▶ [EXTRACT]:
The United States is heading toward global equilibrium manufacturing with an output that is higher but with lower manufacturing employment level (Kazmer, 2014). The growing global competition, and new technologies, is demanding skills around the world where the U.S. workforce is comparatively weak (Hilton, 2008). Baily and Bosworth (2014) also noted that the development by the U.S. education system of an effective vocational programs and job training lags behind many industrial nations, like Japan, Canada, and Korea, and therefore the educational achievement of young workers in the United States is falling behind workers of these countries. Therefore, there should be serious attention in revamping the deteriorating U.S. workforce skills.
The future of U.S. manufacturing will greatly depend on the implementation and improvement of policies that would support the industry. However, as Greenstone and Looney (2011) noted, any new policy that will help with improvement or hasten recovery should be constantly and carefully evaluated so that results are promising.
Participants of U.S. labor
The U.S. labor force is going through a steady but major change. The increase in U.S. labor force is significant to the improvement and advancement of the country’s economy. Therefore, understanding the changes in U.S. labor force is important in order to project the participation rate, which will determine the size of the workforce and therefore measure the growth of productivity (Juhn & Potter, 2006). According to Toossi (2009), the projected growth in the U.S. workforce will be slow in the coming years. There are three demographic major changes in the labor force (the aging group, increase in diversity, and slow growth) that have affected the U.S. labor and are expected to have further affect in the future (Lacey & Wright, 2009).

▶ [RECORDED INFORMATION]:

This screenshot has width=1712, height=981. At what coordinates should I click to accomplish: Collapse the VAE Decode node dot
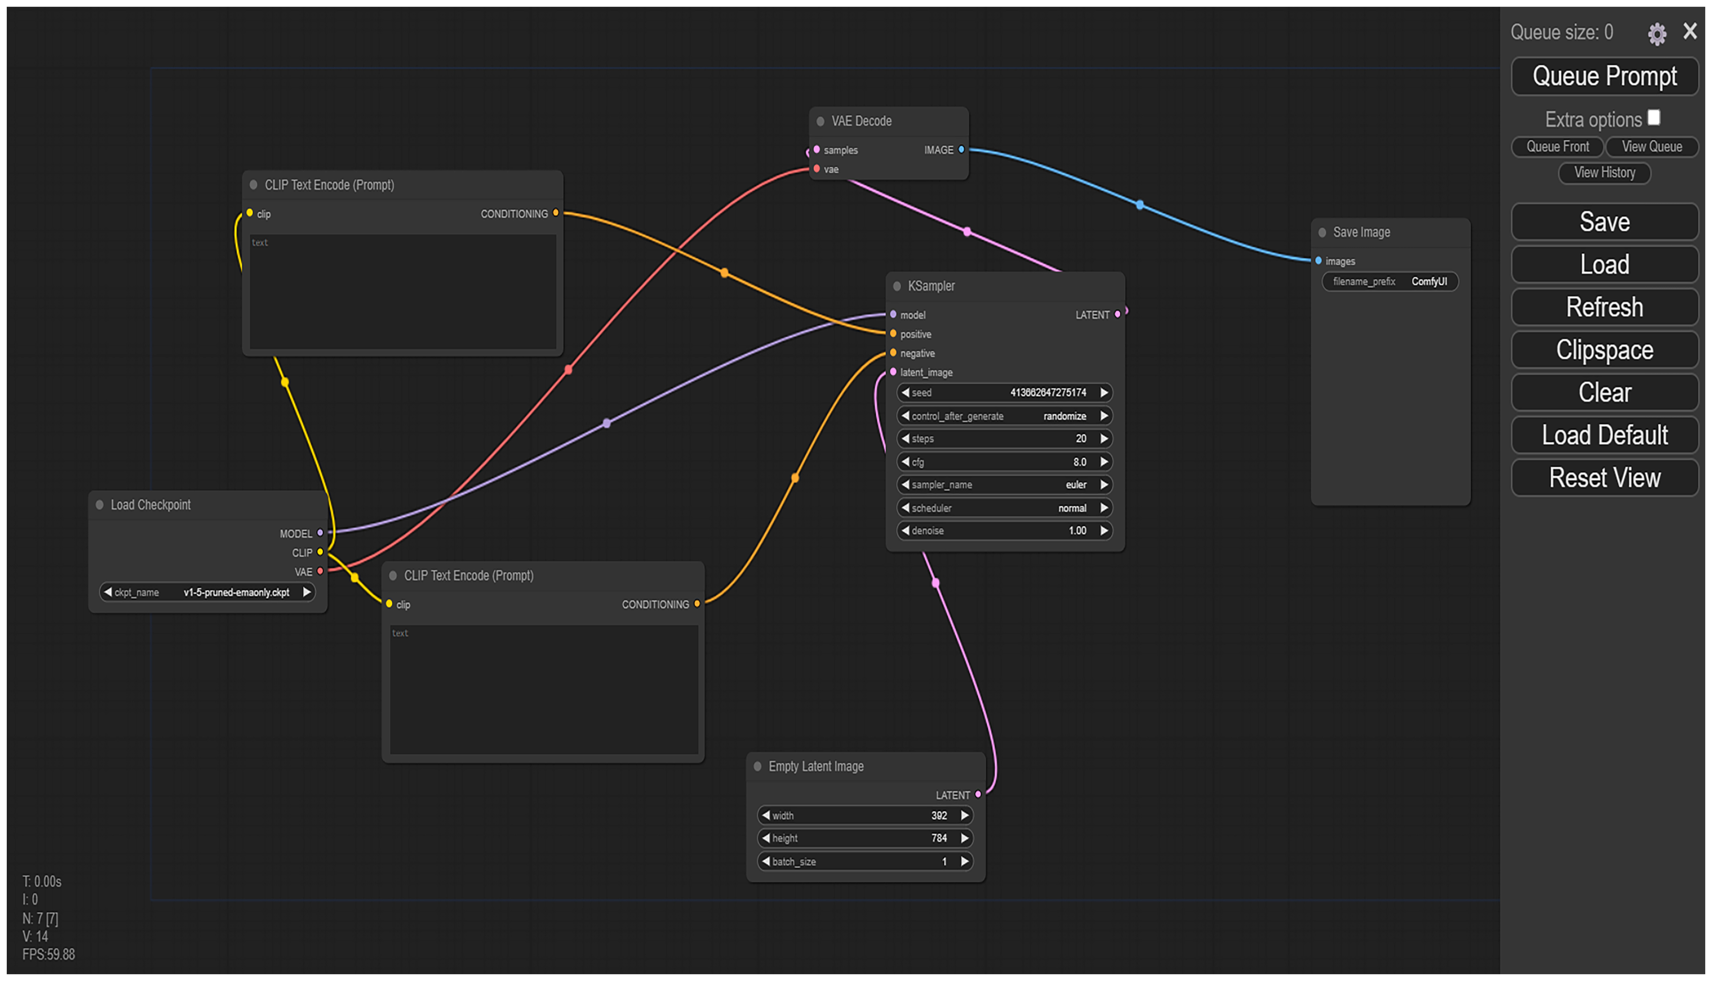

▶ [TASKS AND EXERCISES]:
A - In the extract on U.S. manufacturing, what three major demographic changes in the labor force are named?
B - Turn the paragraph of the extract on U.S. manufacturing that begins "The United States is heading toward" into a short bulleted list that keeps its main facts.
C - Quote the extract on U.S. manufacturing from "The United States is heading" to "U.S. workforce skills.".

▶ [WORKED SOLUTIONS]:
A - The aging group, the increase in diversity, and slow growth.

B -
- The U.S. is moving toward global equilibrium manufacturing, with higher output but lower manufacturing employment (Kazmer, 2014).
- Global competition and new technologies demand skills in which the U.S. workforce is comparatively weak (Hilton, 2008).
- U.S. vocational programs and job training lag behind those of nations such as Japan, Canada, and Korea, so young U.S. workers' educational achievement is falling behind (Baily & Bosworth, 2014).
- The deteriorating U.S. workforce skills therefore need serious attention.

C -
The United States is heading toward global equilibrium manufacturing with an output that is higher but with lower manufacturing employment level (Kazmer, 2014). The growing global competition, and new technologies, is demanding skills around the world where the U.S. workforce is comparatively weak (Hilton, 2008). Baily and Bosworth (2014) also noted that the development by the U.S. education system of an effective vocational programs and job training lags behind many industrial nations, like Japan, Canada, and Korea, and therefore the educational achievement of young workers in the United States is falling behind workers of these countries. Therefore, there should be serious attention in revamping the deteriorating U.S. workforce skills.